***** Excerpt *****

Let me elaborate my opinion, my prediction about how run time polymorphism and compile time polymorphism came to blogs/tutorials:
Conversation1
Developer 1: Hey I read about polymorphism today. If you do coding to interface, you can achieve polymorphism. writing codes not tightly coupling to a class but instead writing it to interface by making loose coupling, calling a superclass method or interface method actually invokes method of subclass depending on instance passed.
Developer 2: Sorry, I didn't get you.
Developer 1: It's simple at run time which object instance you will pass, that instance method will be executed.
Developer 2: Ohh! Run Time. I got it.
Developer 1: Yes same piece of code, but at Run Time passed instances are different.
Developer 2: **Run Time! Okay, I got it.
Conversation2
Developer 2: Hey yesterday I've met Developer1, he was telling about some run-time polymorphism. By overriding methods in a sub-class we can achieve it.
Developer 3: Run time polymorphism by overriding methods? Then what is oveloading? Compile time polymorphism?
Developer 2: How do you say overloading as compile time polymorphism?
Developer 3: Because it is decided at compile time only.
Developer 2: Silent!
Polymorphism and coding to interface best example is java.sql:
java.sql.Connection conn = DriverManager.getConnection(DB_URL,USER,PASS);
java.sql.Statement stmt = conn.createStatement();
java.sql.ResultSet rs = stmt.executeQuery(sql);
The same piece of code behaves differently based on the Driver registered. This means, if we register the Mysql driver, due to polymorphism this code executes methods of mysql instances. I.e. it executes overridden methods. If you register the Oracle driver, it works for Oracle, and so on.
Above we found same code behaving differently.
Now can anyone show me same code behaving differently in compile time. Or in other words show me add(3,4) method bounded to different methods (other signatured methods) during compile time?
According to javadoc,
The Java programming language supports overloading methods, and Java can distinguish between methods with different method signatures.

***** Stored rows *****

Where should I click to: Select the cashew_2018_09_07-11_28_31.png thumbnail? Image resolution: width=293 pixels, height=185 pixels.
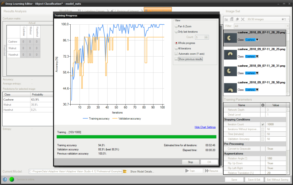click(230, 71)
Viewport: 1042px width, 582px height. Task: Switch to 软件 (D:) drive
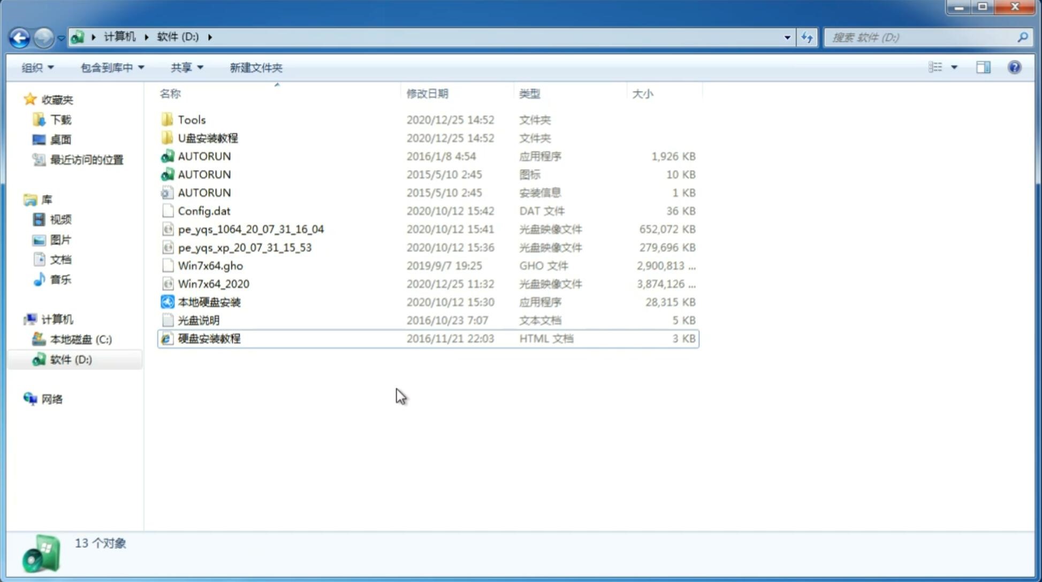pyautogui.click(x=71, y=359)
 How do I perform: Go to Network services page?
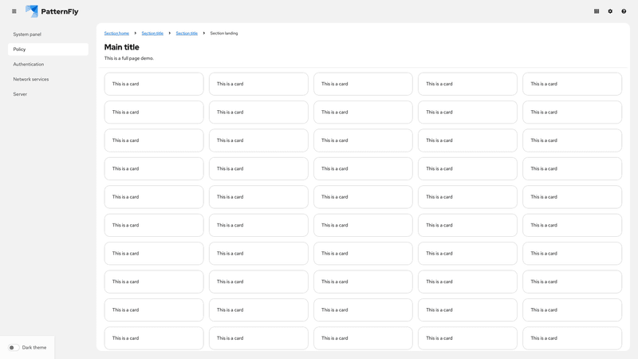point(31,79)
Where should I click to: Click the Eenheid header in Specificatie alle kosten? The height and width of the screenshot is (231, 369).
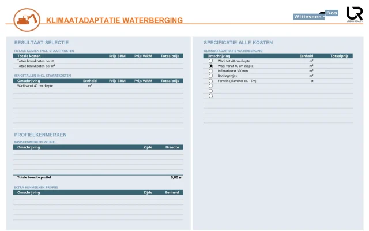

*****

▸ **Set exercise**
Reproduce the polymorphism excerpt between "Conversation2" and "can achieve it.", inclusive, swapping "yesterday" for "last week".

▸ **Written solution**
Conversation2
Developer 2: Hey last week I've met Developer1, he was telling about some run-time polymorphism. By overriding methods in a sub-class we can achieve it.